原文节选 -
+ + + + +

Graph Counts

题目描述

Hints

•Each edge has weight of 1.

•Find shortest path for every two nodes using Floyd algorithm. Use length[][] to know shortest path length.

示例邻接表

0;1;2;4
1;0
2;0;4
3;4;6
4;0;2;3;5
5;4;6
6;3;5

实现原理

​ 导入邻接表放入一个二维数组中，根据该邻接表建立邻接矩阵，然后根据Floyd算法（从i号顶点到j号顶点只经过前k号点的最短路程）得到最短路径矩阵，最后根据DFS寻找连通子图。

输出结果展示

完整代码实现

/*
 ============================================================================
 Name        : GraphMatrix.c
 Author      : YUGIN CHUI（Xu yujian）
 Version     :
 Copyright   :
 Description : read a graph from file, which descibe the formation of the
 	 	 	   graph by vertices at the beginning of each line, followed
 	 	 	   by connected vertices.
 ============================================================================
 */

#include <stdio.h>
#include <stdlib.h>
#include <ctype.h>

#define MAX 999

int sub_graphs = 0;

//打印矩阵函数
void PrintMatrix(int **m, int size) {
    int i, j;
    for (i = 0; i < size; i++) {
        for (j = 0; j < size; j++)
            m[i][j] == MAX ? printf("%3c ", 'x') : printf("%3d ", m[i][j]);
        printf("\n");
    }

}

//Flyod函数
void Floyd(int **A, int size) {
//TO-DO: implement Floyd algorithm
int i,j,k;
for(k=0;k<size;k++){
    for(i=0;i<size;i++){
        for(j=0;j<size;j++) {
         if(A[i][k] + A[k][j] < A[i][j]){
             A[i][j] =  A[i][k] + A[k][j];
         }
        }
    }
}
}

//DFS函数
void DFS(int **A,int i,int *visit,int num_nodes){
    visit[i] = 1;
    for(int j = 0;j<num_nodes;j++){
        if(A[i][j] == 1 && visit[j] == 0)
            DFS( A, j, visit, num_nodes);
    }
}

//DFSTravel函数
void DFSTravel(int **A,int *visit,int num_nodes,int e){
    DFS(A, e, visit, num_nodes);
    sub_graphs++;
}

//主函数
int  main() {
    int i, j, k, num_nodes;
    int **word;
    int **M;
    int *count;

    word = malloc(sizeof(int *) * 255);
    for (i = 0; i < 255; i++) {
        word[i] = (int *) malloc(sizeof(int) * 255);
        for (j = 0; j < 255; j++)

+ + + + +

数据摘录 -

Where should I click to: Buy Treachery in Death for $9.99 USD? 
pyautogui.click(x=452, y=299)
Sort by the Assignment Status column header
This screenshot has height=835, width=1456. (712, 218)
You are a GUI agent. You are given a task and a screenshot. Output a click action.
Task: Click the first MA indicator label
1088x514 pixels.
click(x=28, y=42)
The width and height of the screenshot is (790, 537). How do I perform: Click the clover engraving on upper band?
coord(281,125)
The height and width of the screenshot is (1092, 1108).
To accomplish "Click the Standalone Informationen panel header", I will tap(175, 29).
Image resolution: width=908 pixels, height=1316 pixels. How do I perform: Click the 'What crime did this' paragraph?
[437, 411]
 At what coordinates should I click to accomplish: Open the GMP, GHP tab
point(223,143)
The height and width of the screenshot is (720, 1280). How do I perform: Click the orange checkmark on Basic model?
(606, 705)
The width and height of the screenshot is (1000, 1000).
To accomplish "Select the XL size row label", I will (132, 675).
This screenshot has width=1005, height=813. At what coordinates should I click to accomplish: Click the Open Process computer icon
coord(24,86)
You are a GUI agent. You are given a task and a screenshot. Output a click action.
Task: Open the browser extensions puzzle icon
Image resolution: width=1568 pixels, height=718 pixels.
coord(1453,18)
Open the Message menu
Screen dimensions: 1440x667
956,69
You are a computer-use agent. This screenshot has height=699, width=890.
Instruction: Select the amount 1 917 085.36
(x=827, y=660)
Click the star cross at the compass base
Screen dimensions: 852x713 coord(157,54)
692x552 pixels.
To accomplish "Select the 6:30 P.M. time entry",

+ + + + +

任务要求 -
修改原文中从“Graph Counts”到“shortest path length.”（含首尾）的部分并完整写出，将其中的“Floyd”换成“Floyd-Warshall”。

任务解答 -
Graph Counts

题目描述

Hints

•Each edge has weight of 1.

•Find shortest path for every two nodes using Floyd-Warshall algorithm. Use length[][] to know shortest path length.